ICO SME Conference
There are long standing issues for SME's in the compliance field - a smaller business probably won't have a legal department and will rely on people in other roles to advise them on data protection and information security.
Sometimes in the course of investigation into data traders some - perhaps unintentional - spammers ask me for guidance or advice on how to avoid some of the pitfalls of data protection law. This conference, however, was a chance to see what general level of awareness there is and where the guidance is focused.
On the whole I was impressed by the approach because I constantly have to struggle to get buy-in at exec level in mid-to-large organisations about why information assurance is so important. Something that is literally a common sensical approach to most is still essentially witchcraft to some.
ICO had approached the day with two specific areas in mind - how to respond to a security breach and how to maintain good DPA response procedures. Both areas are foundations for the GDPR changes expected over the next two years (assuming the UK sees sense enough to stay in the EU of course). I would have been greatly helped by the workshops if I were an SME rep, there was generally good advice for businesses and offers of assistance at the other end of the phone by ICO. Even the basics of and educating for the need to have a data breach procedure was high value for many there - although a number of people were very well aware and able to put forward good decisions already.

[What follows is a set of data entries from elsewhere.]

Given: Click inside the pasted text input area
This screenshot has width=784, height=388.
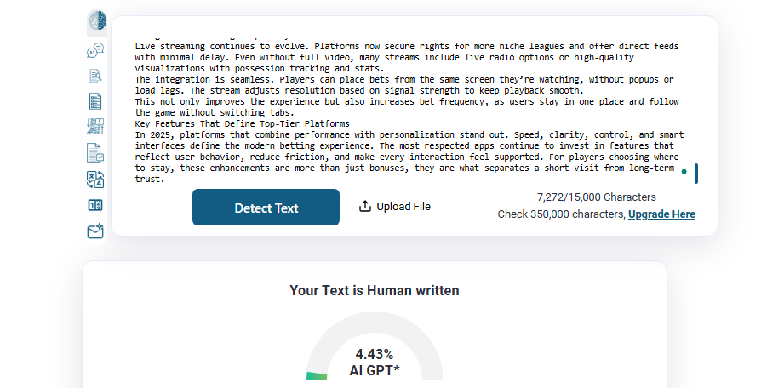Looking at the screenshot, I should (408, 110).
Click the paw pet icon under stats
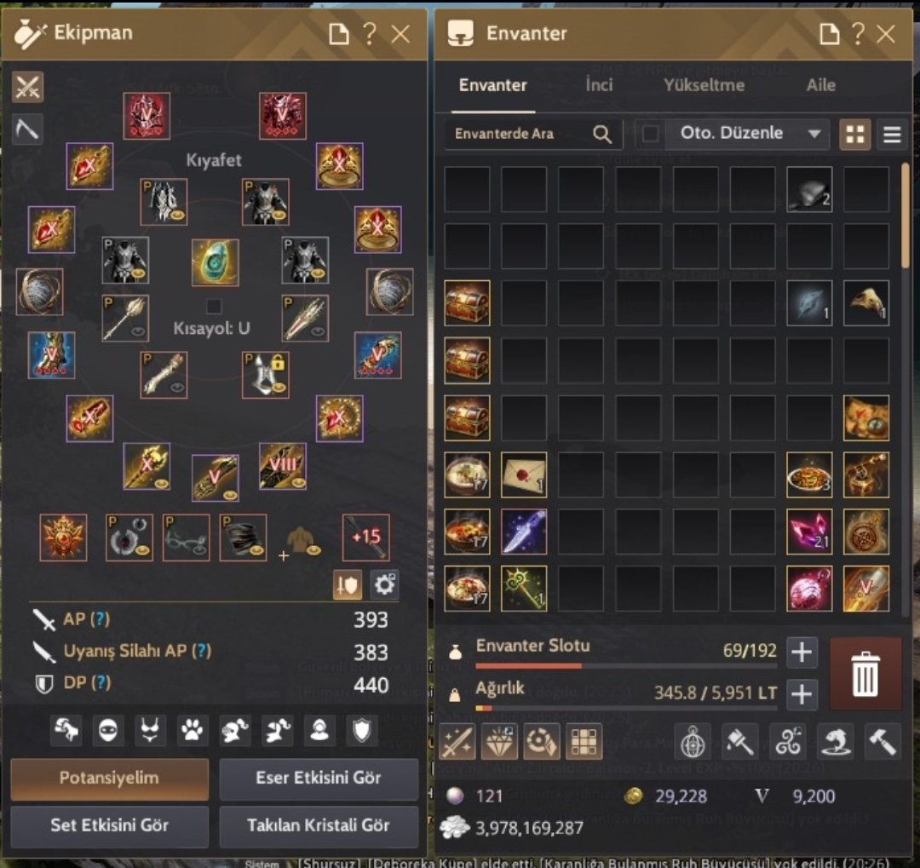The height and width of the screenshot is (868, 920). [x=192, y=731]
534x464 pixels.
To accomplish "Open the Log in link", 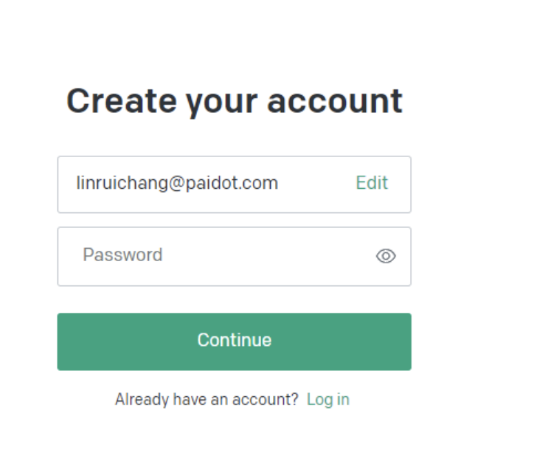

They really wanted to promote their engagement as a supportive body in the first instance and that's the right way to do this: get everyone up to speed and educate...if that fails give them one chance then proportionally punish (i.e. as a last resort for first time offenders).
I met a couple of people there in similar situations to myself (i.e. consultants rather than SME reps) and there was an expected level of sharking for trade too. Same with all conferences.
ICO managed to get through what looks like all the questions raised during the day - complete list here. There were a lot of questions and a lot to get through on the day so I'm impressed they invested the time to answer them all. There was a live question pad via Sli.do which was great for letting people post anonymously - sometimes asking a question which might make you sound daft prevents you asking it in the first place.
However I still don't think ICO is equipped to deal with the root causes of a lot of the real issues at hand. For example during the course of the SAR workshop one of the speakers, Joff I think, referred to "buying leads lists" without caveating that re-acquisition of consent is a requirement by law. I'd be very concerned that either the wrong impression is given about lead generation & monetisation of databases; or that incorrect interpretation of legislation is lobbied for by fringe anti-privacy groups such as the Direct Marketing Association.
For example the Direct Marketing Commission (another body set up to loosely officiate over DMA members) state on their website that "In the UK and EU, companies are allowed to email you only if you have given your permission or have been a recent customer."; which is not true. Even if you have been a recent customer you still have to opt-in (explicit consent) to any kind of marketing material.
The bottom line for me is that ICO are doing a great job considering they are under funded, largely unappreciated and overwhelmed by the size of the task at hand. Myself and others have noted concern at some of the responses from ICO case officers regarding unsolicited marketing complaints that would be resolved via investment in the government body.
I spend a small amount of time debating the definition of "personal information" / PII with ICO case officers which doesn't always fill me with confidence - despite the agreeable clarity provided in this SME conference.
I hope the GDPR fines (20m EUR or 4% or global turnover) will be a catalyst for this next step for ICO.